Aim: To investigate whether the number of vitamin tests may be reduced by providing a multi-level intervention programme based on training, monitoring, and feedback.

Design & Setting: This was a cluster randomised intervention study performed in 26 primary care health centres (>195 000 patients) in the Netherlands. The relative reduction in ordered vitamin D and B12 tests was determined after introduction of two de-implementation strategies (1 May 2017 to 30 April 2018).

Method: Health centres randomised to de-implementation strategy 1 received education and benchmarking of their own vitamin test ordering behaviour every 3 months. Health centres in de-implementation strategy 2 received the same education and benchmarking, but supplemented with educational material for patients.

Results: The number of vitamin D tests decreased by 23% compared to the 1-year pre-intervention period (1 May 2016 to 30 April 2017). For vitamin B12 tests an overall reduction of 20% was found. Provision of patient educational information showed additional value over training and benchmarking of GPs alone for vitamin D test ordering (10% extra reduction, odds ratio [OR] 0.88, 95% confidence interval [CI] = 0.83 to 0.92), but not for vitamin B12 ordering (4% extra reduction, OR 0.96, 95% CI = 0.91 to 1.02). Nationwide, this would result in over €3 200 000 in savings on healthcare expenditure a year.

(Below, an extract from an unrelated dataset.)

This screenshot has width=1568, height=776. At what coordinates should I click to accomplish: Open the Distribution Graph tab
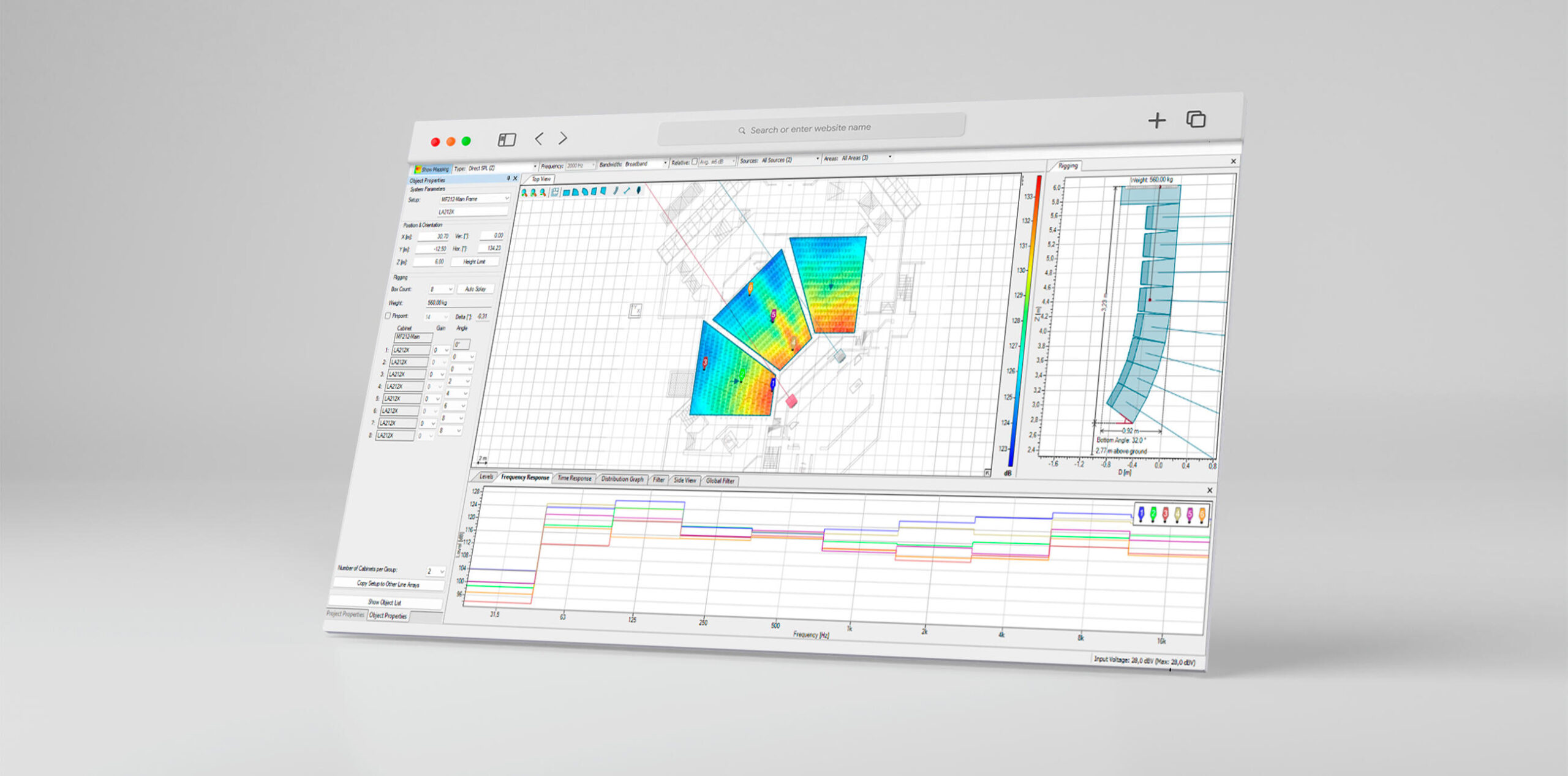coord(622,479)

Conclusion: A structured intervention programme, including training and benchmarking of GPs regarding their diagnostic test ordering, resulted in a significant reduction in ordered vitamin tests. Additional information provision to patients resulted in a small but still relevant additional reduction. If implemented on a national level, a substantial cost saving could be achieved.

Citing Articles

Non-indicated vitamin B- and D-testing among Dutch hospital clinicians: a cross-sectional analysis in data registries.

Muskens J, Kool R, Westert G, Zaal M, Muller H, Atsma F BMJ Open. 2024; 14(2):e075241.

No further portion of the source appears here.